### [AUFGABE]
Wiederhole die folgenden Daten vollständig, Zeile für Zeile und ohne jede Änderung.

### [BEREITGESTELLTE DATEN]
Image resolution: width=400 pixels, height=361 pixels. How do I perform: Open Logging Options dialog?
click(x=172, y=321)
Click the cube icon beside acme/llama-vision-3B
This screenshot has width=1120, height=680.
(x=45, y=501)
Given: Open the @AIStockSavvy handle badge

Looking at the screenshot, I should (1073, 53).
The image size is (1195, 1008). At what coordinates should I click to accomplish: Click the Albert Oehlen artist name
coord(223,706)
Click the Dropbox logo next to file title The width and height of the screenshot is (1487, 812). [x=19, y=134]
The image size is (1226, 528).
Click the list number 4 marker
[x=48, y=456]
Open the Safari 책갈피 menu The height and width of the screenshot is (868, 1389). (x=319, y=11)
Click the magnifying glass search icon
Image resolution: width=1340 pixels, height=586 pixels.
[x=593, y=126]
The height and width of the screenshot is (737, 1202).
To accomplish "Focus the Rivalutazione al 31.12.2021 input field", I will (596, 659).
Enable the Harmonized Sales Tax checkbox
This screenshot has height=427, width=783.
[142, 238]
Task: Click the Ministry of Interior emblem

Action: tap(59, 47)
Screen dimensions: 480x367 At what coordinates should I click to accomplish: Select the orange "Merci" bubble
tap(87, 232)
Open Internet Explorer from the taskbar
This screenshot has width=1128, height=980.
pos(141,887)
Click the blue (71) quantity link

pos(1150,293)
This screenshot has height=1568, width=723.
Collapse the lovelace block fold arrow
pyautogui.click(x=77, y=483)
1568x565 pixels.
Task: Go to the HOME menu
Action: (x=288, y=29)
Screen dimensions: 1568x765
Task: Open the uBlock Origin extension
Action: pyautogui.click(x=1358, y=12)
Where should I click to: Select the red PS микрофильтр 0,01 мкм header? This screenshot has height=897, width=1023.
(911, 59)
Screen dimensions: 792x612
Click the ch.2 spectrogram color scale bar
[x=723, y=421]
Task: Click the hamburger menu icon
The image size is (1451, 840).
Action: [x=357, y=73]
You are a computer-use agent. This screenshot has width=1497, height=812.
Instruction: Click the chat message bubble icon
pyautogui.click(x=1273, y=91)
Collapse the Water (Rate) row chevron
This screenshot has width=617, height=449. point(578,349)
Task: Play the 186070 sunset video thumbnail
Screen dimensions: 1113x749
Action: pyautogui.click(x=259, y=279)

### [ANTWORT]
Image resolution: width=400 pixels, height=361 pixels. How do I perform: Open Logging Options dialog?
click(x=172, y=321)
Click the cube icon beside acme/llama-vision-3B
This screenshot has width=1120, height=680.
(x=45, y=501)
Given: Open the @AIStockSavvy handle badge

Looking at the screenshot, I should (1073, 53).
The image size is (1195, 1008). At what coordinates should I click to accomplish: Click the Albert Oehlen artist name
coord(223,706)
Click the Dropbox logo next to file title The width and height of the screenshot is (1487, 812). [x=19, y=134]
The image size is (1226, 528).
Click the list number 4 marker
[x=48, y=456]
Open the Safari 책갈피 menu The height and width of the screenshot is (868, 1389). (x=319, y=11)
Click the magnifying glass search icon
Image resolution: width=1340 pixels, height=586 pixels.
[x=593, y=126]
The height and width of the screenshot is (737, 1202).
To accomplish "Focus the Rivalutazione al 31.12.2021 input field", I will (596, 659).
Enable the Harmonized Sales Tax checkbox
This screenshot has height=427, width=783.
[142, 238]
Task: Click the Ministry of Interior emblem

Action: tap(59, 47)
Screen dimensions: 480x367 At what coordinates should I click to accomplish: Select the orange "Merci" bubble
tap(87, 232)
Open Internet Explorer from the taskbar
This screenshot has width=1128, height=980.
pos(141,887)
Click the blue (71) quantity link

pos(1150,293)
This screenshot has height=1568, width=723.
Collapse the lovelace block fold arrow
pyautogui.click(x=77, y=483)
1568x565 pixels.
Task: Go to the HOME menu
Action: (x=288, y=29)
Screen dimensions: 1568x765
Task: Open the uBlock Origin extension
Action: pyautogui.click(x=1358, y=12)
Where should I click to: Select the red PS микрофильтр 0,01 мкм header? This screenshot has height=897, width=1023.
(911, 59)
Screen dimensions: 792x612
Click the ch.2 spectrogram color scale bar
[x=723, y=421]
Task: Click the hamburger menu icon
The image size is (1451, 840).
Action: [x=357, y=73]
You are a computer-use agent. This screenshot has width=1497, height=812.
Instruction: Click the chat message bubble icon
pyautogui.click(x=1273, y=91)
Collapse the Water (Rate) row chevron
This screenshot has width=617, height=449. point(578,349)
Task: Play the 186070 sunset video thumbnail
Screen dimensions: 1113x749
Action: pyautogui.click(x=259, y=279)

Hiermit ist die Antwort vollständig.